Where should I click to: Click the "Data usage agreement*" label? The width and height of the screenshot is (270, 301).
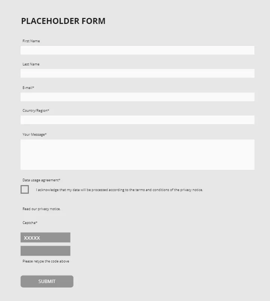click(x=41, y=180)
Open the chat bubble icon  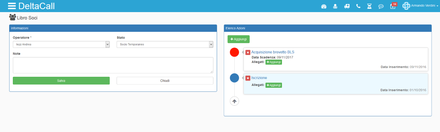[381, 6]
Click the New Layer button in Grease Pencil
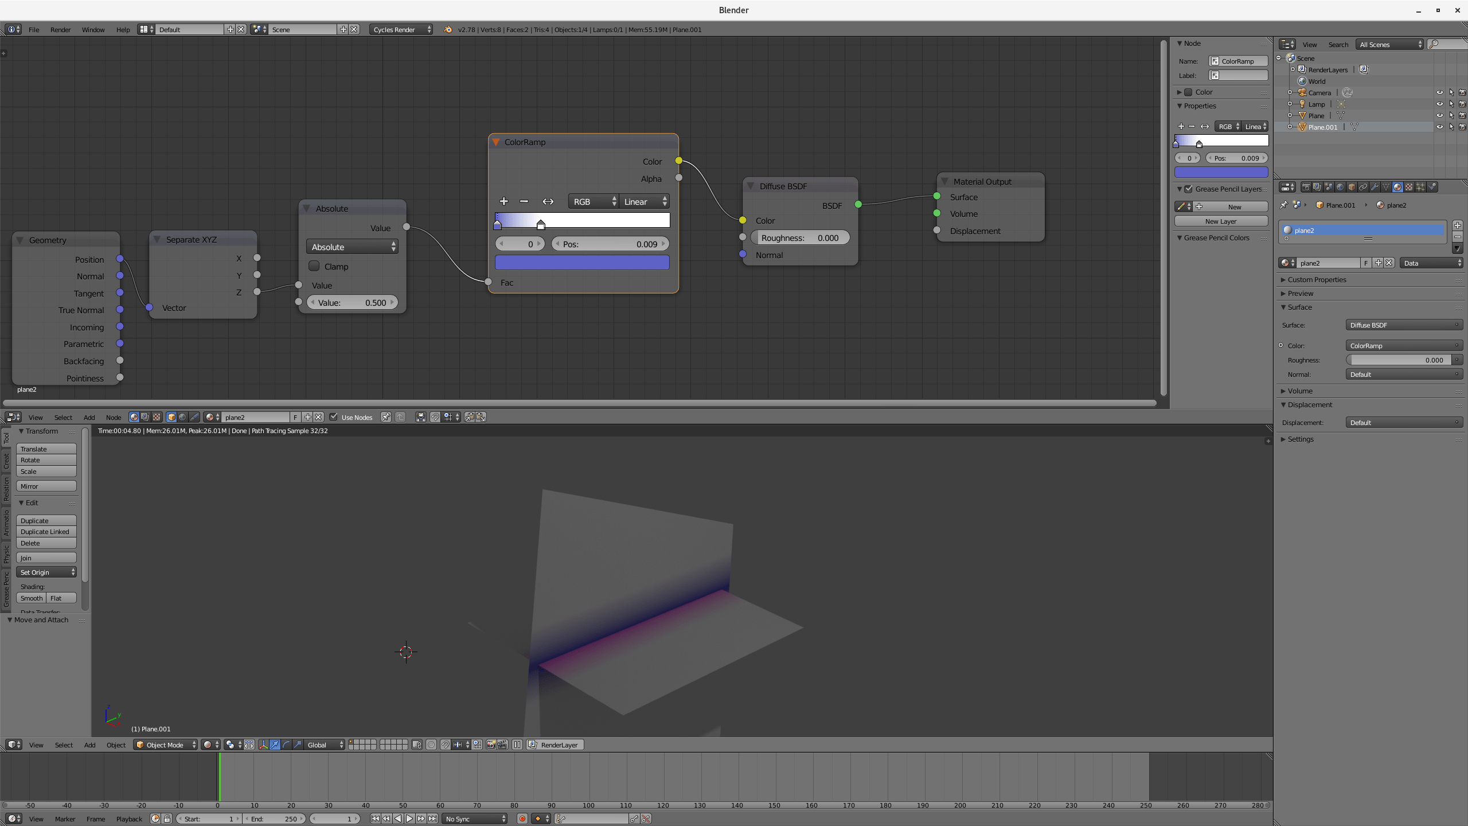The width and height of the screenshot is (1468, 826). coord(1220,221)
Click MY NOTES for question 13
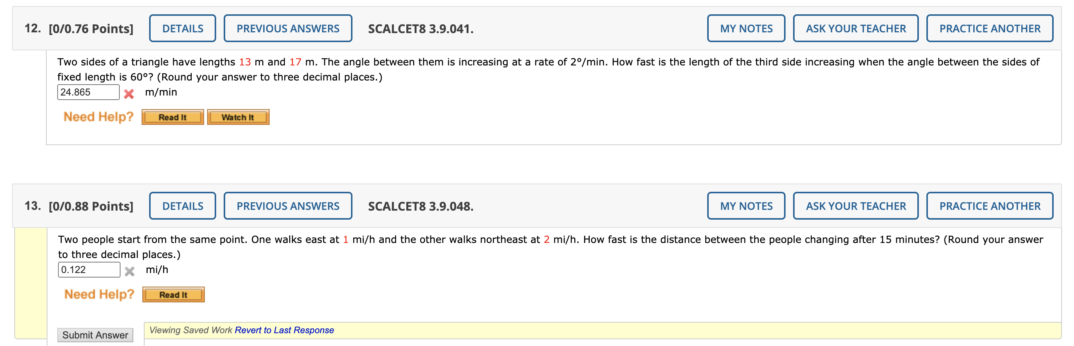Viewport: 1074px width, 346px height. 746,205
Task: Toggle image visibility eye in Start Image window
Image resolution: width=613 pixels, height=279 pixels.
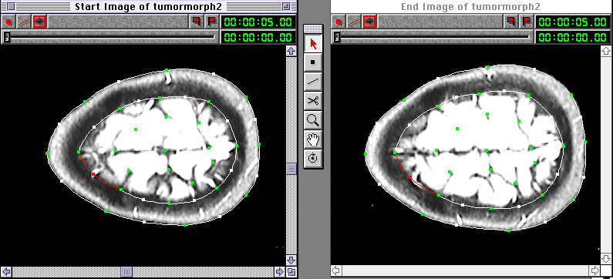Action: [x=39, y=22]
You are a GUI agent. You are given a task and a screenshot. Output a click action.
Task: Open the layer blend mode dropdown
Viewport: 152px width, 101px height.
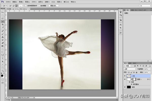pos(130,69)
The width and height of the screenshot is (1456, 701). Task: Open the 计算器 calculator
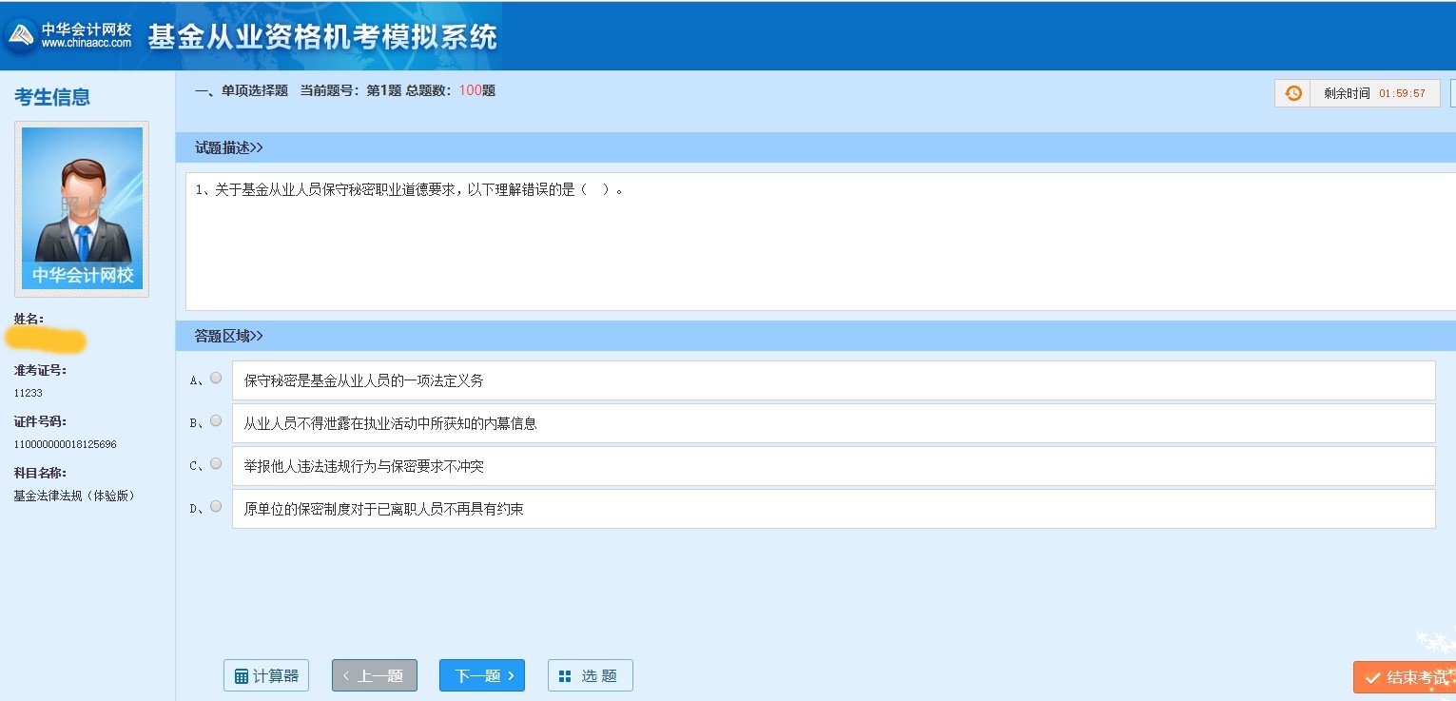click(266, 675)
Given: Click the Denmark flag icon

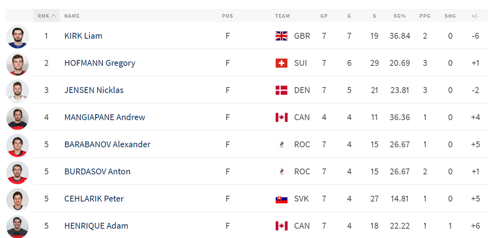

§ §

▶ [YOUR GOAL] Reproduce the material above word for word, starting at the line that contains "Task: Toggle image" and ending at the line that contains "pos(130,69)", both included. Omit the pictures.

▶ [ANSWER]
Task: Toggle image visibility eye in Start Image window
Image resolution: width=613 pixels, height=279 pixels.
Action: [x=39, y=22]
You are a GUI agent. You are given a task and a screenshot. Output a click action.
Task: Open the layer blend mode dropdown
Viewport: 152px width, 101px height.
pos(130,69)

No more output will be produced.